Aber das Öffnen des Türschlosses dauerte lange; alle Nachbarn wurden inzwischen wach. Die Bürgersleute erschienen mit ihren Frauen an den Fenstern, die Dienstboten kamen aus den Häusern, und einige zogen sogar die Vorhänge der Sänfte auf, um zu sehen, was darin lag. Als man die Kranke gesehen hatte, wurde die wichtige Frage aufgeworfen, wer das junge Mädchen sein könne, das der Chevalier in sein Haus tragen ließ, wo bisher keine Person weiblichen Geschlechts Zutritt gehabt hatte.

Wie es bei solchen Gelegenheiten zu geschehen pflegt, verbreiteten sich die widersprechen Gerüchte; nur darin stimmten alle überein, dass sie dem Rufe des Chevaliers keineswegs günstig waren.

Die ganze Stadt war voll von der Geschichte. Im Club, in den Kaffeehäusern war von nichts Anderem die Rede; die Kaffeeschwestern flüsterten mit einander und erklärten einstimmig, der Chevalier de la Graverie sei ein höchst gefährlicher Mensch, vor dem man sich hüten müsse.

Dieudonné dachte nicht an das Geschwätz der Leute, er lebte nur indem Gedanken, dass er aller Wahrscheinlichkeit nach die Tochter seiner einst so heiß geliebten Mathilde wieder gefunden.

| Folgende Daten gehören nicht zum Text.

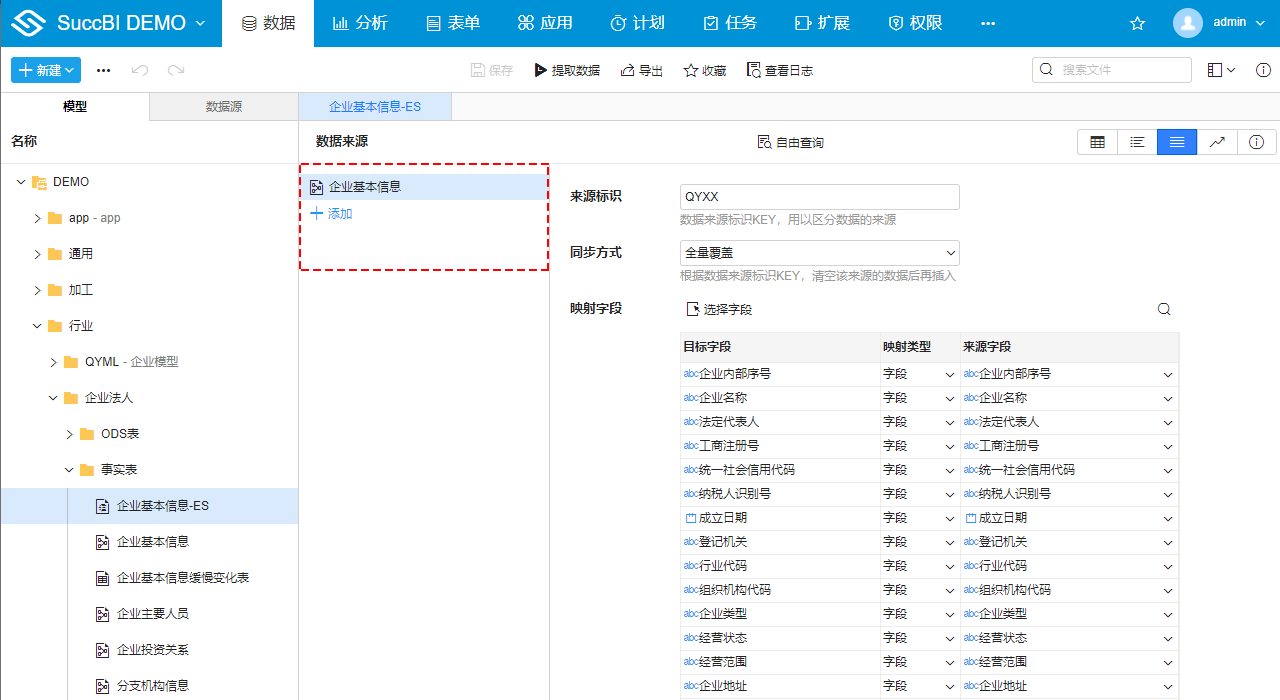Click info icon in view switcher
The height and width of the screenshot is (700, 1280).
pyautogui.click(x=1257, y=143)
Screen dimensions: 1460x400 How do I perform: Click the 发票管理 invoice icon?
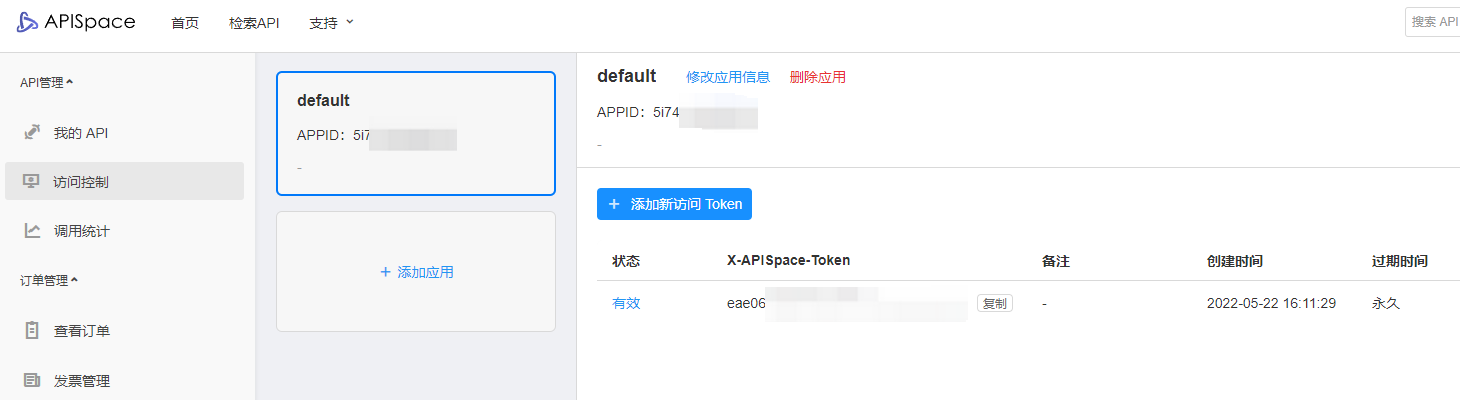click(32, 380)
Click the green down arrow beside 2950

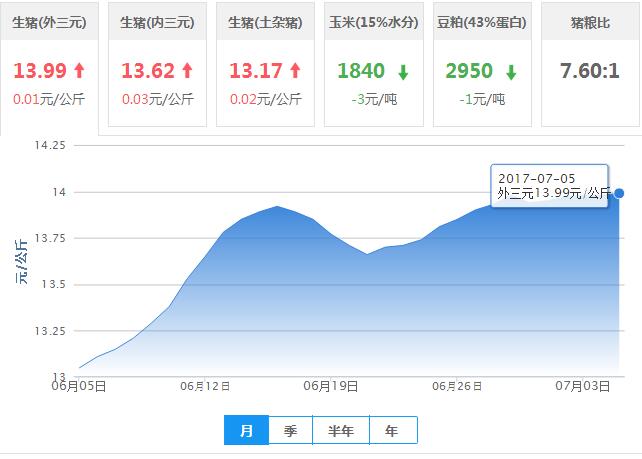[x=511, y=72]
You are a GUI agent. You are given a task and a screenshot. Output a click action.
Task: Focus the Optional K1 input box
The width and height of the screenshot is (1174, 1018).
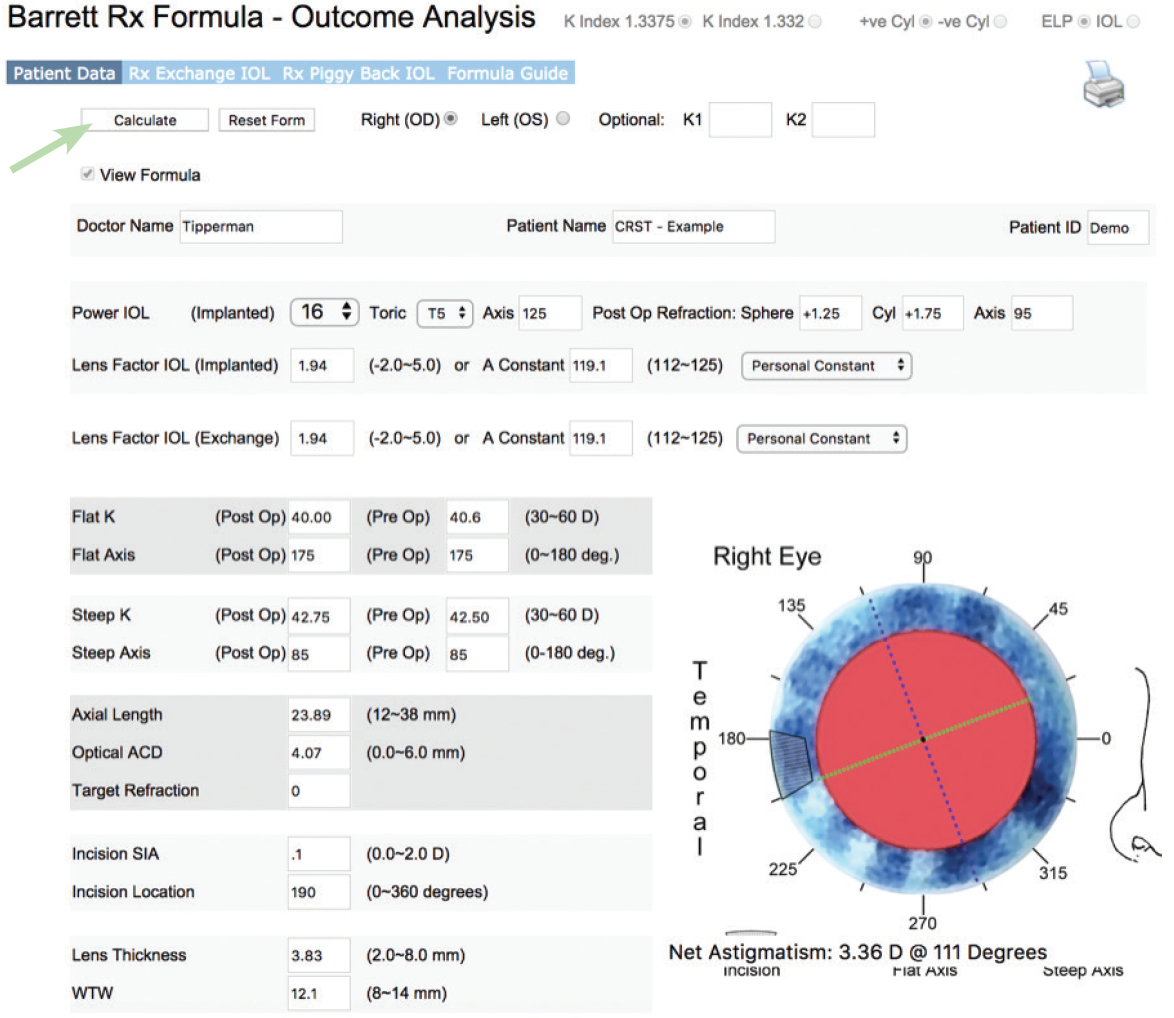[740, 120]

Wir sind der Meinung, dass es wenige Herzen gibt, in denen die Erinnerung an das Böse stärker ist als die Erinnerung an das Gute. Auf jeden Fall gehörte der Chevalier nicht zu Jenen; nach und nach verloren die Bilder der Vergangenheit ihre trübe Färbung; Mathilde erschien seinen Augen so wie sie in den schönen Tagen ihrer Jugend gewesen war, schön und arm, liebend und hingebend; er dachte nicht mehr an die Ereignisse, welche ihn von ihr getrennt hatten, er dachte nicht mehr an ihren Undank, an ihre Untreue. Er dachte an die Vergissmeinnicht, die er am Ufer des durch den Park fließenden Baches für seine kleine Freundin gepflückt hatte. und deren blaue Blümlein zu dem blonden Haar seines Liebchens so schön standen; er dachte, dass er später nie wieder solche Freuden genossen, selbst nicht bei der schönen Mahauni. Nie war durch die Freuden der Tafel, durch die Zerstreuungen, die ihm der Gartenbau gewährte, sein Gemüt so tief ergriffen worden wie durch diesen Rückblick in die Vergangenheit. Der Chevalier dachte ob man nicht am glücklichsten sei, wenn man bis in das späteste Alter solche Erinnerungen habe.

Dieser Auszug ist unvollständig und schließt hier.